Pointing rows for screenshots and pages:
============

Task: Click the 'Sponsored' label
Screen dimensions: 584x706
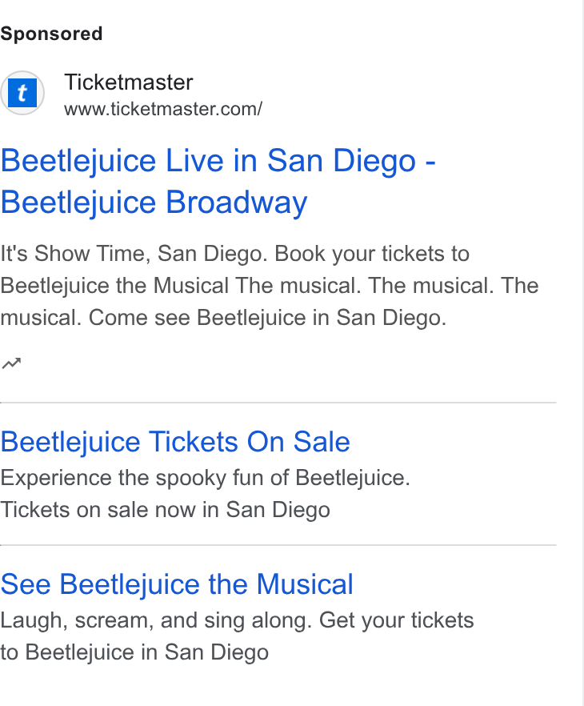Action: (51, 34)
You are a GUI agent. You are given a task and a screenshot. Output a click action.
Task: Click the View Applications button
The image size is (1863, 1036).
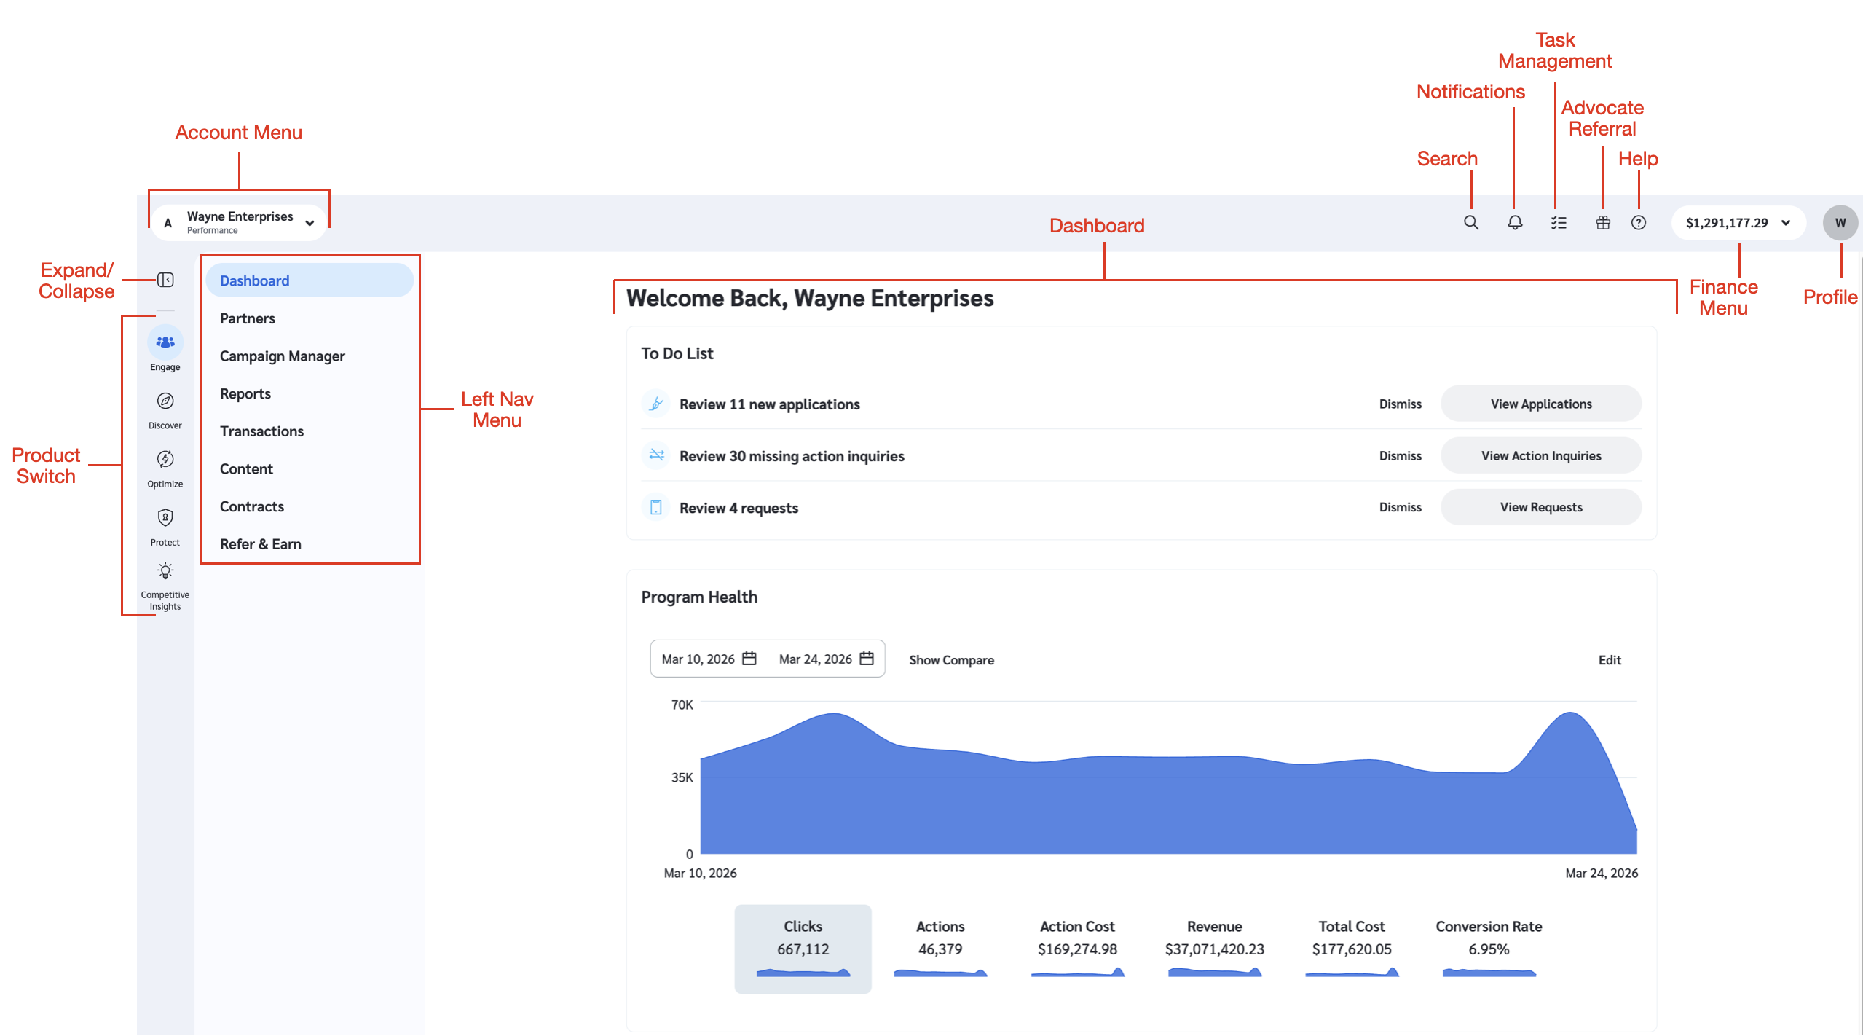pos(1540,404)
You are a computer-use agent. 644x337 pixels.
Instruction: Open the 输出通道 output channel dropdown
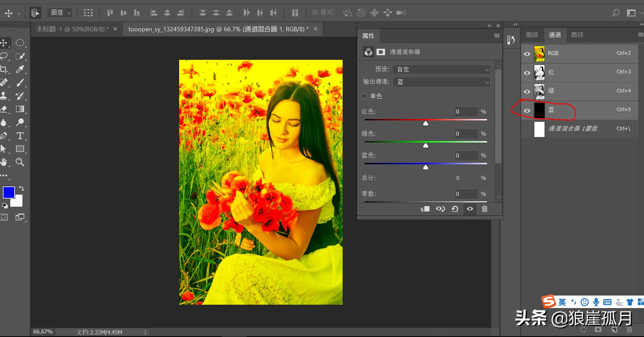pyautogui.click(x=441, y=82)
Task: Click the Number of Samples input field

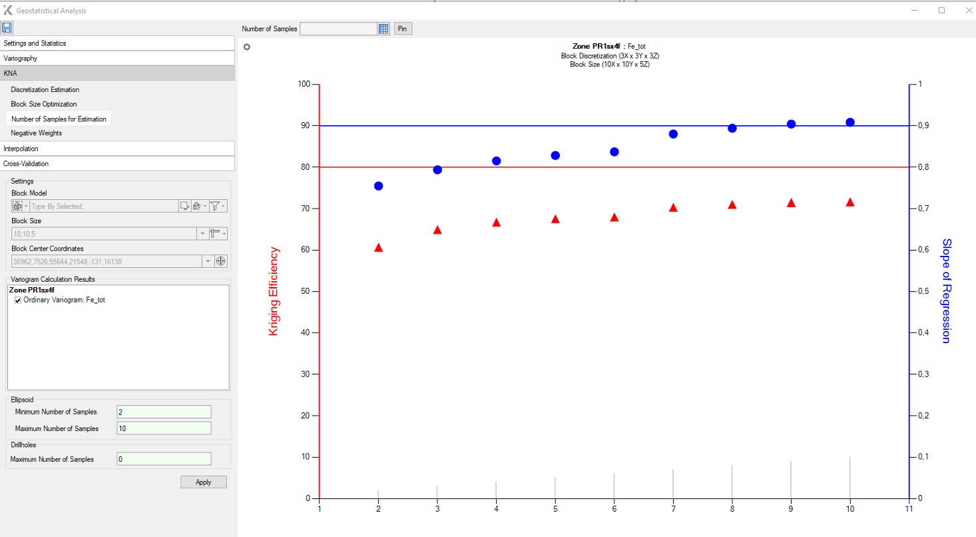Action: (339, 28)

============

→ SHORT EXERCISE
Render every line of the rows as a JSON list of strings, one string per line, skipping blank lines and leaving out the pictures.

→ RESULT OF THE TASK
[
  "Task: Click the 'Sponsored' label",
  "Screen dimensions: 584x706",
  "Action: (51, 34)",
  "You are a GUI agent. You are given a task and a screenshot. Output a click action.",
  "Task: Click the View Applications button",
  "The image size is (1863, 1036).",
  "pos(1540,404)",
  "You are a computer-use agent. 644x337 pixels.",
  "Instruction: Open the 输出通道 output channel dropdown",
  "pyautogui.click(x=441, y=82)",
  "Task: Click the Number of Samples input field",
  "Action: (339, 28)"
]